» EXERCISE TASKS:
1 > Reproduce everything in the forum thread on Thomas Brooks from "False teachers are" down to "NaphtaliPress (May 10, 2020)", with no changes.
2 > Decide whether each statement below agrees with the forum thread on Thomas Brooks. Answer yes or no for each, and quote the deciding words of the thread exactly. (a) The Brooks extract cites Matthew 23 on paying tithe of mint, anise and cummin. (b) NaphtaliPress offers the Federal Vision as a modern example. (c) Reformed Covenanter says the Bible has nothing to say on economics, law and politics.

» EXCERPT:
# Thomas Brooks: false teachers and majoring on the minors



## Reformed Covenanter (May 10, 2020)

I mentioned this extract in an earlier thread; it is definitely one worth revisiting. One of the great dangers we face is obsessive purity-spiralling concerning relatively minor subjects to the neglect of weightier matters. It is no wonder that, in some cases, these purists have apostatised from the Reformed religion and joined Rome or Eastern Orthodoxy. Their unhealthy fixation on certain hobby-horses ought to have been a warning sign as to where they were headed. Anyway, here is the extract from Thomas Brooks on the subject:

The fourth character. False teachers _easily pass over the great and weighty things both of law and gospel, and stand most upon those things that are of the least moment and concernment to the souls of men_. 1 Tim. i. 5-7, ‘Now the end of the commandment is charity out of a pure heart, and of a good conscience, and of faith unfeigned; from which some having swerved, have turned aside unto vain jangling, desiring to be teachers of the law, and understand neither what they say nor whereof they affirm.’ Mat. xxiii. 2, 3, ‘Woe unto you, scribes and Pharisees, hypocrites! for ye pay tithe of mint, and anise and cummin, and have omitted the weightier matters of the law, judgment, mercy, and faith; these ought ye to have done, and not to leave the other undone.’

False teachers are nice in the lesser things of the law, and as negligent in the greater. 1 Tim. vi. 3-5, ‘If any man teach otherwise, and consent not to wholesome words, even the words of our Lord Jesus Christ, and to the doctrine which is according to godliness, he is proud, knowing nothing, but doting about questions and strife of words, whereof cometh envy, strife, railings, evil surmisings, perverse disputings of men of corrupt minds, and destitute of the truth, supposing that gain is godliness: from such withdraw thyself.’ If such teachers are not hypocrites in grain, I know nothing, Rom. ii. 22. The earth groans to bear them, and hell is fitted for them, Mat. xxiv. 32.

For the reference, see Thomas Brooks: false teachers and majoring on the minors.

Reactions: Like 1


----------



## NaphtaliPress (May 10, 2020)

What are some modern examples of this that stand out, particularly w.r.t. apostasy later?


----------



## Reformed Covenanter (May 10, 2020)

NaphtaliPress said:


> What are some modern examples of this that stand out, particularly w.r.t. apostasy later?



The Federal Vision would be one example. Most people who went down this route were obsessed with things like a "biblical" view of economics, law, politics, education, child-rearing, and so forth. Now, I am not saying that the Bible has nothing to say on these issues, but, all too often, there was a tendency to read things into scripture and consequently add to God's moral law. They became so fixated with establishing the "right" view of absolutely everything, including things that scripture leaves as matters of prudence, that they lost sight of the gospel.

» DATASET EXTRACT:
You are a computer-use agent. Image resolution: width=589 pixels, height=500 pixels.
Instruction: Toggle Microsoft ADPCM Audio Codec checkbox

» SOLUTION LIST:
1 >
False teachers are nice in the lesser things of the law, and as negligent in the greater. 1 Tim. vi. 3-5, ‘If any man teach otherwise, and consent not to wholesome words, even the words of our Lord Jesus Christ, and to the doctrine which is according to godliness, he is proud, knowing nothing, but doting about questions and strife of words, whereof cometh envy, strife, railings, evil surmisings, perverse disputings of men of corrupt minds, and destitute of the truth, supposing that gain is godliness: from such withdraw thyself.’ If such teachers are not hypocrites in grain, I know nothing, Rom. ii. 22. The earth groans to bear them, and hell is fitted for them, Mat. xxiv. 32.

For the reference, see Thomas Brooks: false teachers and majoring on the minors.

Reactions: Like 1


----------



## NaphtaliPress (May 10, 2020)

2 >
(a) Yes: "Mat. xxiii. 2, 3, ‘Woe unto you, scribes and Pharisees, hypocrites! for ye pay tithe of mint, and anise and cummin"
(b) No: NaphtaliPress only asks, "What are some modern examples of this that stand out, particularly w.r.t. apostasy later?" The reply by Reformed Covenanter gives "The Federal Vision would be one example."
(c) No: "Now, I am not saying that the Bible has nothing to say on these issues"